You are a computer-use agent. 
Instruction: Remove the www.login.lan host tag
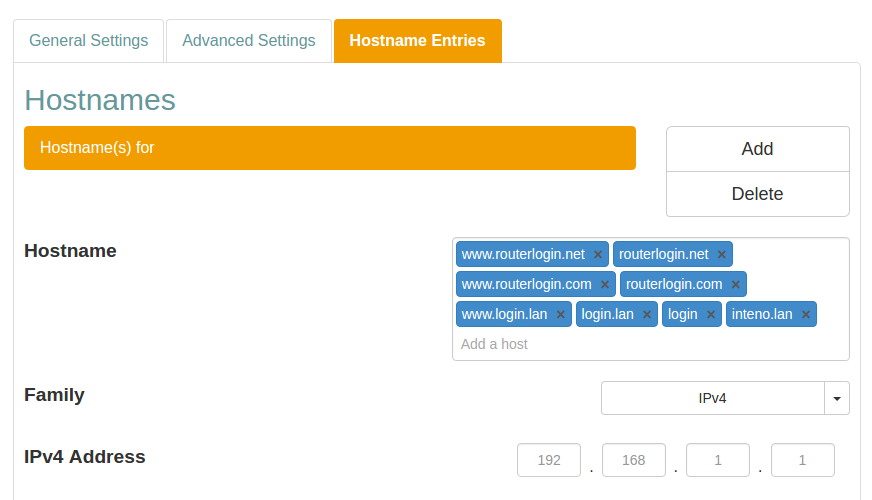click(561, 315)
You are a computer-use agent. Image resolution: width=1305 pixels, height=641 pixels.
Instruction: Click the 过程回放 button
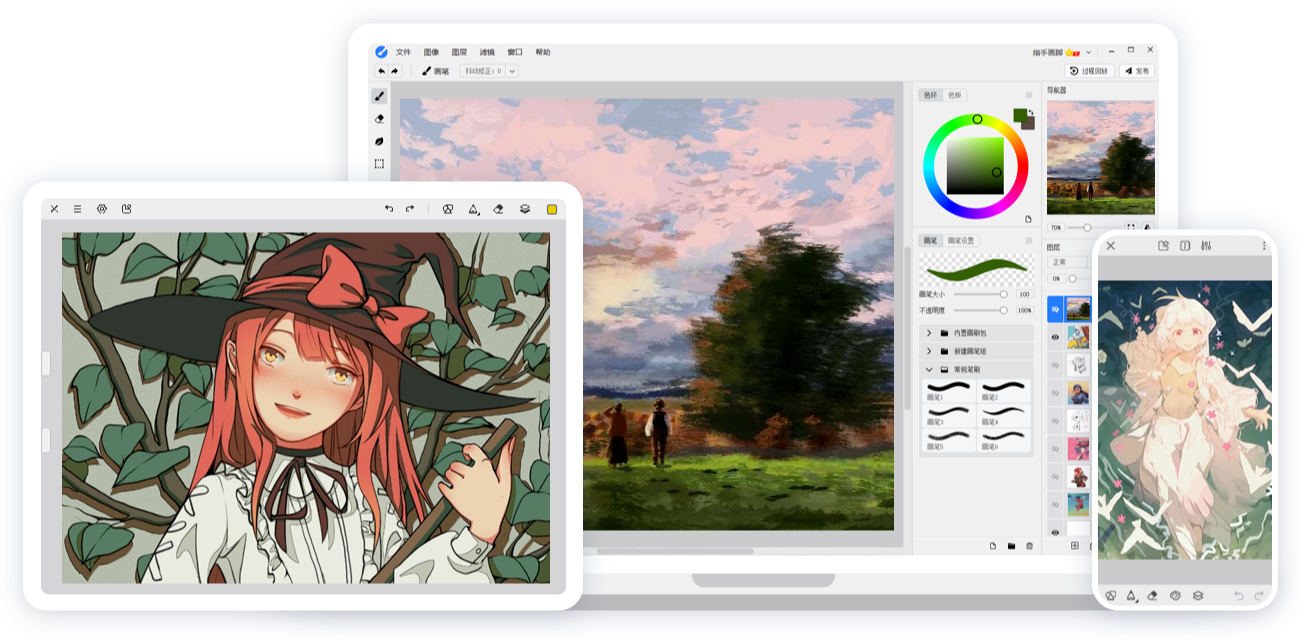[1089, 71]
########
* What you need to do *
Would you retype the entries above in full, exactly as written, minus the pictures?

* Result for this task *
You are a computer-use agent. 
Instruction: Remove the www.login.lan host tag
click(561, 315)
You are a computer-use agent. Image resolution: width=1305 pixels, height=641 pixels.
Instruction: Click the 过程回放 button
[1089, 71]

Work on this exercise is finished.